This recipe is for challah, an egg-based bread used as the primary bread for Jewish gatherings and even daily consumption. Versions of it are world-wide and it is therefore called many different names and reflects cultural tastes. So feel free to put raisins in it, berries, etc.

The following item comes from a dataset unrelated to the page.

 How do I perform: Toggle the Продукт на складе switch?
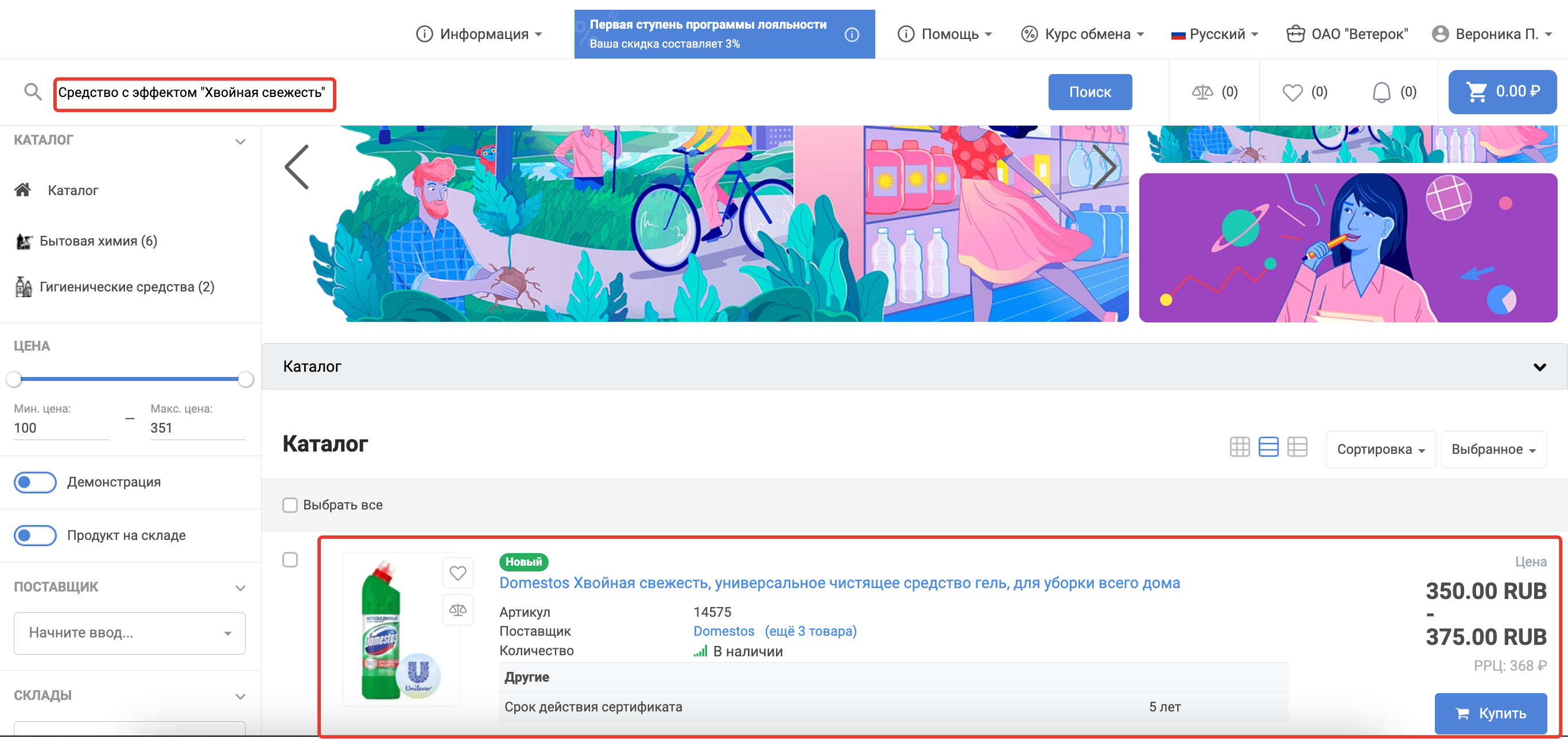coord(36,535)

PREP TIME10 minutes COOK TIME45 minutes TOTAL TIME 55 minutes

Ingredients
4 eggs (plus egg white of another one- optional)
(50g) 1/3 Cup Sugar (I substituted with Splenda and no one could tell the difference)
(345 g) 1 1/2 Cup Cream Cheese
(60g) 1/4 Cup Butter
(60g) 1/4 Cup Heavy Cream
(60g) 1/4 Cup Olive Oil
(100g) 1 Cup Unflavored Whey Protein
(85g) 2/3 Cup Vanilla Protein (I used French vanilla)
1/2 tsp salt
1/3 tsp Baking Soda
2 1/2 tsp Baking Powder
1 tsp Xanthan gum
1/2 of Lemon Zest

Instructions
1. Heat oven to 320F (160C)
2. In a separate bowl, mix eggs into fluffiness, then add sugar and mix again.
3. Add Cream Cheese and all of the liquid ingredients and mix again
4. Once that is properly mixed, add all of the dried ingredients and finish it with mixing it all together.
5. Mix with hands (about 5-10 minutes) while adding the fresh lemon zest
6. Pour into baking pan (Length x Width x Height: 13,7 x 6 x 2,7 Inches or 35 x 15 x 7 Cm)
7. Bake for ~ 55 Minutes

Note- I bought a challah bread mold and prior to putting the mixture in it I sprayed it with canola oil and put white sesame seeds and black poppy seeds in, then poured the mixture over the seeds.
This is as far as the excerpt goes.